** Opening Data excerpts block **

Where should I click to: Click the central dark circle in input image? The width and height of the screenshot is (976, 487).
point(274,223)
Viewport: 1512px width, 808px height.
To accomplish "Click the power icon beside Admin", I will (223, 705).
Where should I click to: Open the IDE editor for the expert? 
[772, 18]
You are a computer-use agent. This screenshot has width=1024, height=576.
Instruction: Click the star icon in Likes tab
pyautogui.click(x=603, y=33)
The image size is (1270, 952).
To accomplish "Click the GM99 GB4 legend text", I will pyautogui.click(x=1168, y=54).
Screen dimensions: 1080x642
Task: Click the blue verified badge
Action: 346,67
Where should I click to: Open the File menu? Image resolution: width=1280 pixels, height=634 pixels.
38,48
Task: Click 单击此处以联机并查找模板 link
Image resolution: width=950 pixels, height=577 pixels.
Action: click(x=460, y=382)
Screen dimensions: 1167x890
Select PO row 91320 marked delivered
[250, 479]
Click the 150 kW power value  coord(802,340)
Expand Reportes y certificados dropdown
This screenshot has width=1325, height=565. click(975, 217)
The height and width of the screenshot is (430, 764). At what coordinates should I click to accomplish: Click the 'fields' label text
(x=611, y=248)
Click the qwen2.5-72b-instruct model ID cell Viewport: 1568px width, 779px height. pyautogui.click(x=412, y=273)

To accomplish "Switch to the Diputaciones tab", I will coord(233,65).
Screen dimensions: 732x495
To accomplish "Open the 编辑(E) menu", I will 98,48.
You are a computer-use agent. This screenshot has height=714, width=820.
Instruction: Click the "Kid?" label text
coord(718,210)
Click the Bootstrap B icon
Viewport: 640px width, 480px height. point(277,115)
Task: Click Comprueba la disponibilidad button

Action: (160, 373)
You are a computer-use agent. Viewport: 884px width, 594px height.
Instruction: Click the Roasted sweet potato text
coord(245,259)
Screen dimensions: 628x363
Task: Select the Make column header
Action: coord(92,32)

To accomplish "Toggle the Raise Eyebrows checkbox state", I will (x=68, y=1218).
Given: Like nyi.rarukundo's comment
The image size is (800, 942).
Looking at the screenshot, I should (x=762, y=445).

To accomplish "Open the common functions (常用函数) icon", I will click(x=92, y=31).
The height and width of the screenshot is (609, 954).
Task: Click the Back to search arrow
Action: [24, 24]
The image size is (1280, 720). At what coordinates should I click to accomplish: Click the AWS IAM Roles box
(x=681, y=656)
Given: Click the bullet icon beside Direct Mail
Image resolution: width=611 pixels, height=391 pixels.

** Closing Data excerpts block **

# [Your task]
What do the records say? Quote them all exactly.

# [Answer to the exercise]
Where should I click to: Click the central dark circle in input image? The width and height of the screenshot is (976, 487).
point(274,223)
Viewport: 1512px width, 808px height.
To accomplish "Click the power icon beside Admin", I will (223, 705).
Where should I click to: Open the IDE editor for the expert? 
[772, 18]
You are a computer-use agent. This screenshot has width=1024, height=576.
Instruction: Click the star icon in Likes tab
pyautogui.click(x=603, y=33)
The image size is (1270, 952).
To accomplish "Click the GM99 GB4 legend text", I will pyautogui.click(x=1168, y=54).
Screen dimensions: 1080x642
Task: Click the blue verified badge
Action: 346,67
Where should I click to: Open the File menu? Image resolution: width=1280 pixels, height=634 pixels.
38,48
Task: Click 单击此处以联机并查找模板 link
Image resolution: width=950 pixels, height=577 pixels.
Action: click(x=460, y=382)
Screen dimensions: 1167x890
Select PO row 91320 marked delivered
[250, 479]
Click the 150 kW power value  coord(802,340)
Expand Reportes y certificados dropdown
This screenshot has width=1325, height=565. click(975, 217)
The height and width of the screenshot is (430, 764). At what coordinates should I click to accomplish: Click the 'fields' label text
(x=611, y=248)
Click the qwen2.5-72b-instruct model ID cell Viewport: 1568px width, 779px height. pyautogui.click(x=412, y=273)

To accomplish "Switch to the Diputaciones tab", I will coord(233,65).
Screen dimensions: 732x495
To accomplish "Open the 编辑(E) menu", I will 98,48.
You are a computer-use agent. This screenshot has height=714, width=820.
Instruction: Click the "Kid?" label text
coord(718,210)
Click the Bootstrap B icon
Viewport: 640px width, 480px height. point(277,115)
Task: Click Comprueba la disponibilidad button

Action: (160, 373)
You are a computer-use agent. Viewport: 884px width, 594px height.
Instruction: Click the Roasted sweet potato text
coord(245,259)
Screen dimensions: 628x363
Task: Select the Make column header
Action: coord(92,32)

To accomplish "Toggle the Raise Eyebrows checkbox state", I will (x=68, y=1218).
Given: Like nyi.rarukundo's comment
The image size is (800, 942).
Looking at the screenshot, I should (x=762, y=445).

To accomplish "Open the common functions (常用函数) icon", I will click(x=92, y=31).
The height and width of the screenshot is (609, 954).
Task: Click the Back to search arrow
Action: [24, 24]
The image size is (1280, 720). At what coordinates should I click to accomplish: Click the AWS IAM Roles box
(x=681, y=656)
Given: Click the bullet icon beside Direct Mail
Image resolution: width=611 pixels, height=391 pixels.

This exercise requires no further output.